Opting to forgo chemotherapy, we focused on alternative medicine. Chloe was given a window of 2-6 months. It would cost $1500 for chemo and would extend her life 2 months, plus she would throw up and be miserable. We did not want that for our girl. We found that carbs create more cancer cells, so we switched her diet to raw dog food, but later cooked it like meatloaf. We added plain yogurt to it to alleviate the gas, and we added cranberry tabs and Graviola, which is a herbal cancer remedy. It will not cure cancer....but will help the tumor stay small and not grow. We added heart medication and lasix, which was helpful in keeping the urine flow. About this time, Chloe went deaf and so we got a Labrador puppy to take up the "guard dog" position and let Chloe retire from that chore.
Chloe thrived in her environment and did well on the treatment. We knew she would never be "cured" but we enjoyed every single moment of having her in our lives. She continued to be an active family member, but now we carried her up the stairs, and let her use the deck for her place of relief. We left the sliding door open for her to have the freedom to go out at all times, even in the dead of winter. And as time went on, our daily prep and her care became a second nature to us.
She developed a kennel cough in May of 2011 and I slept on the floor with her upstairs in order to be near her if she needed me.
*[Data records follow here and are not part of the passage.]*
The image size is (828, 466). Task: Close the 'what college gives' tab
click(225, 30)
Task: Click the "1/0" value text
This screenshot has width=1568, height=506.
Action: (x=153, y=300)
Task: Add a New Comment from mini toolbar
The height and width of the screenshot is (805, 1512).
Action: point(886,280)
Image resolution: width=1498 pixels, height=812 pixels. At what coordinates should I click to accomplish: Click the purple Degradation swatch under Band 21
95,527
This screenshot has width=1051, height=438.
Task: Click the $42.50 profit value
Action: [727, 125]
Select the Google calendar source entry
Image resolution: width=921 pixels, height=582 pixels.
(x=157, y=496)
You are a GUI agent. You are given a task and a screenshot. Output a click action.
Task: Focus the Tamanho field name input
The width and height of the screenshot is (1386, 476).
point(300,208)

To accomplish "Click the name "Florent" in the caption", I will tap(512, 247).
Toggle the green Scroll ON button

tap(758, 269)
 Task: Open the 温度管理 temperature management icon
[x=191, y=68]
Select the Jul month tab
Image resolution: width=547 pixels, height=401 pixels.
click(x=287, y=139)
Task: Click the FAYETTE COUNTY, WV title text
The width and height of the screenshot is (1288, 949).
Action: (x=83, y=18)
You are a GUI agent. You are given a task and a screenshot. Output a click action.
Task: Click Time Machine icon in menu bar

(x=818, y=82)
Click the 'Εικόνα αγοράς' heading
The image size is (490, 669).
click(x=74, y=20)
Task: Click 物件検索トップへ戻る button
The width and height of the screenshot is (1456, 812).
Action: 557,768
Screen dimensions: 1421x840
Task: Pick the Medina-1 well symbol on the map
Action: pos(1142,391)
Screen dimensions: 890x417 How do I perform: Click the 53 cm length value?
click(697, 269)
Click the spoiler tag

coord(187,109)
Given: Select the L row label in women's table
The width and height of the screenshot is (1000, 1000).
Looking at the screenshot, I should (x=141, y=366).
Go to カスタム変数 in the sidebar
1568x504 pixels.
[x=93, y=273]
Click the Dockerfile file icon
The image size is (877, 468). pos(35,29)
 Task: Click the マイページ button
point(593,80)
Chloe took awhile to stop the coughing and it wore her down. It had been 2.5 years since she was diagnosed and she was wearing out. She had another abscessed tooth that became inflamed and we had it removed, but the infection was pretty bad. She refused to eat and seemed to be shaking from being weak and tired. Her urine stain was tinged brown and her blood panels were the highest the vet had ever seen. The time came to make a decision I did not want to make. I had to let Chloe go.
My husband and I were devastated. We placed Chloe on the chair in the living room and "told her" we were releasing her from her pain and suffering. We held a small ceremony with her watching with rapt attention. We rocked her gently, and told her how we loved her. There was a quiet dignity about this angel, she was such a strong survivor. At the vets office I refused to give her to the vets assistant, telling her I mus be the one who held her as she passed. Chloe looked into my husbands eyes and he told her he loved her....she went limp in my arms and her eyes went blank. She was gone. We fell apart together and sobbed tears of sadness and pain. My daughter stood with us and offered support, as she had loved her as had we.
Leaving her was difficult. I laid her down and kissed her sweet head and cheek and fixed her tail so she was lying perfectly on her side. I ridiculously worried she might fall off the table when I left the room. Chloe taught me trust, acceptance, and love. Her countenance was angelic and full of grace. I have cried a thousand tears of woe over her passing. She will be missed more than words can say. My husband and I agreed that with her passing we are suffering a different kind of pain. Our true and endearing friend who loved us so much in her most unselfish way was now at the Rainbow Bridge, and we had to now wait to meet again in the afterlife. The love of a treasured pet is indescribable. No one knows unless it happens to them and then it is a personal suffering.
Bella came to us in 2009. Bella-Gift of Chloe. She is a sheltie who is not to replace or be compared to Chloe, but to be loved in her own right, until the day comes when we will part. Dogs do not live long enough. They worm their way in to our hearts and offer us so much by being present to the now with no thought to tomorrow. How I will miss them all when the time comes to say goodbye.